- Brief: Starting at the line containing "Task: Expand Send a GIF in a chat article" and ending at the line containing "Instruction: Collapse the", transcribe the listing below exactly. Keep both end lines, skip the pictures, and copy nothing else.

- Data provided:
|---|
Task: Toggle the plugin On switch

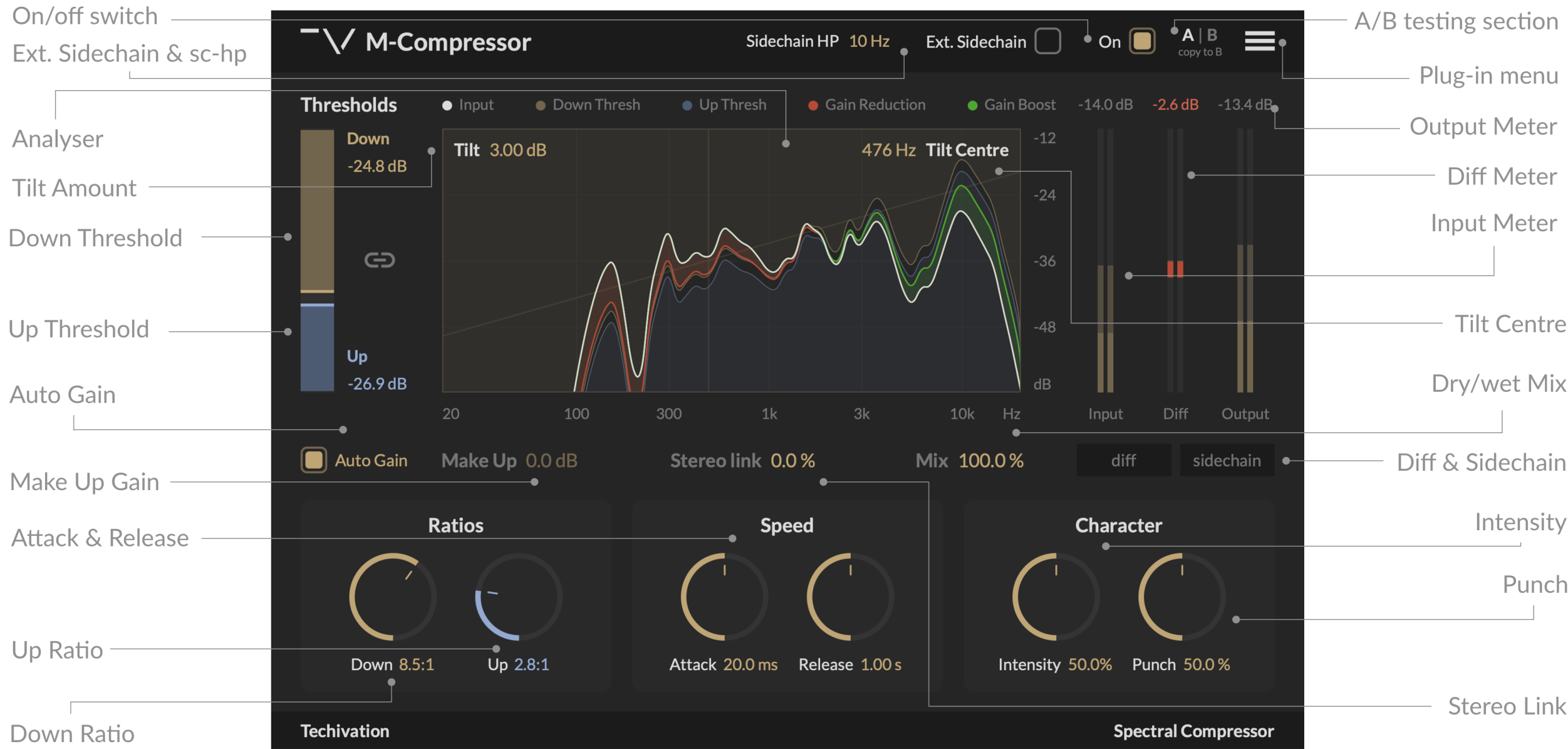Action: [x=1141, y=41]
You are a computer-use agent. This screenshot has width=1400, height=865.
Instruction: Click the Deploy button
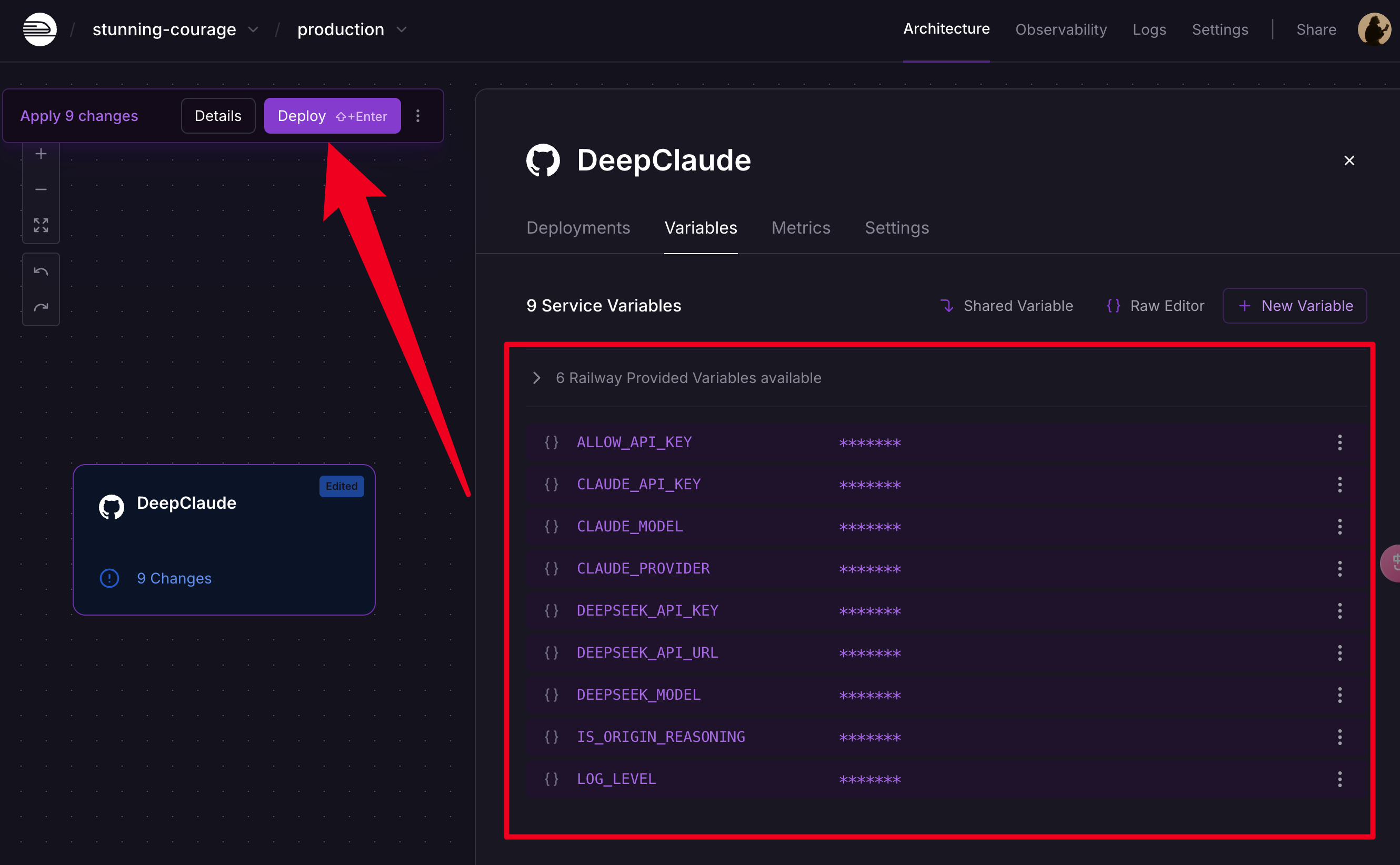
|---|
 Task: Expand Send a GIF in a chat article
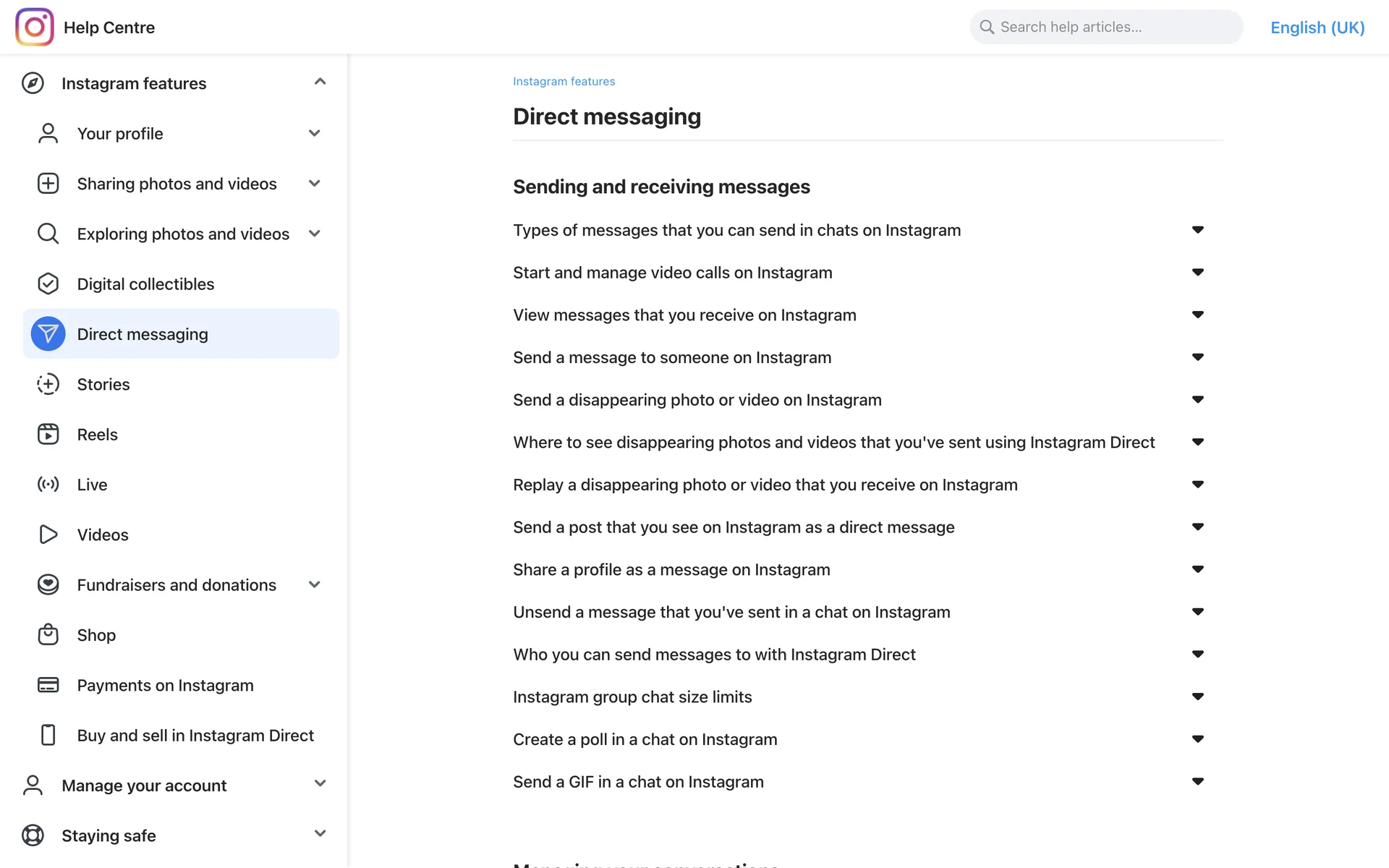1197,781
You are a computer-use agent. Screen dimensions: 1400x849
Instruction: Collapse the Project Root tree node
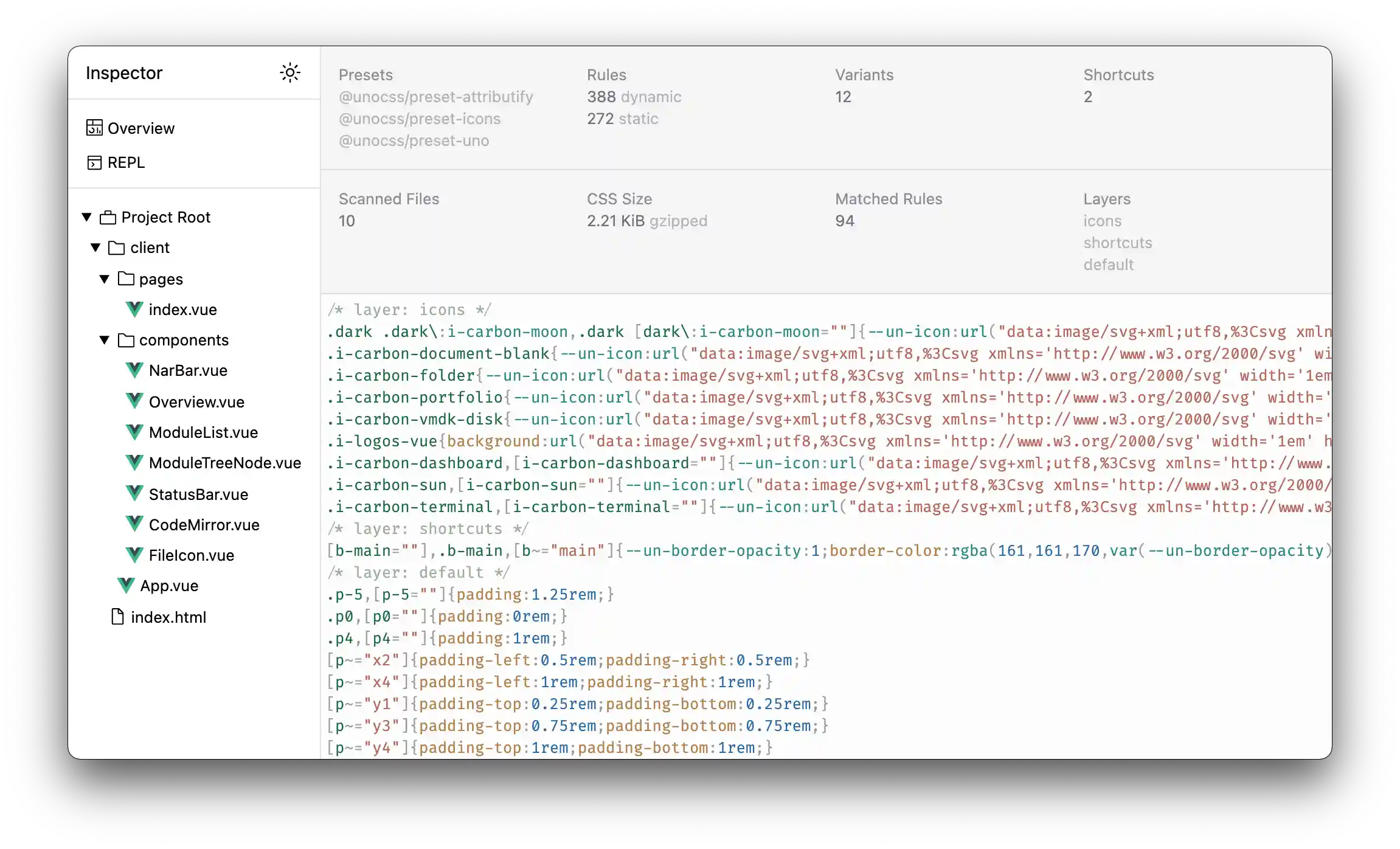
|---|
- Answer to the exercise:
 Task: Expand Send a GIF in a chat article
1197,781
You are a computer-use agent. Screen dimensions: 1400x849
Instruction: Collapse the Project Root tree node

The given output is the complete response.